Retrospective Risk Factor Analysis of Spinal Cord Ischemia after Thoracic Endovascular Aneurysm Repair

2016 
Abstract Thoracic endovascular aneurysm repair carries a risk of spinal cord ischemia(SCI), similar to open repair. We conducted a retrospective study of the incidence and outcome of SCI after thoracic endovascular aneurysm repair (TEVAR). From March 2007 to September 2012, 96 patients underwent TEVAR at Saitama Cardiovascular and Respiratory Center.

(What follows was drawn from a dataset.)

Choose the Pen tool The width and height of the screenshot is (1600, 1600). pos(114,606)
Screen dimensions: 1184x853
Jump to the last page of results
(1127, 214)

A loss of lower extremity motor evoked potentials (MEP) or lower extremity strength was treated emergently to maintain a mean arterial blood pressure ≥ 70-80 mmHg. For the protection of spinal cord, combined use of naloxone and cerebrospinal fluid drainage (≤ 13 mmHg) was employed. 4 (4.2%) of the 96 patients had paraplegia. One had lower extremity strength loss after extubation and 3 developed delayed-onset paraparesis/paraplegia. Afterward 2 (50%) of them were dead. SCI patients were more likely to be elderly (78 ± 5.5 vs 70 ± 7.1 years; P = 0.0476). A trend toward an increase in SCI was noted in women (25.0% vs 2.2%; P = 0.0338), and in length of aortic coverage (25.9 ± 2.6 cm vs 16.2 ± 5.6 cm; P = 0.008). Early detection and intervention to improve spinal cord perfusion may benefit patients at risk for SCI.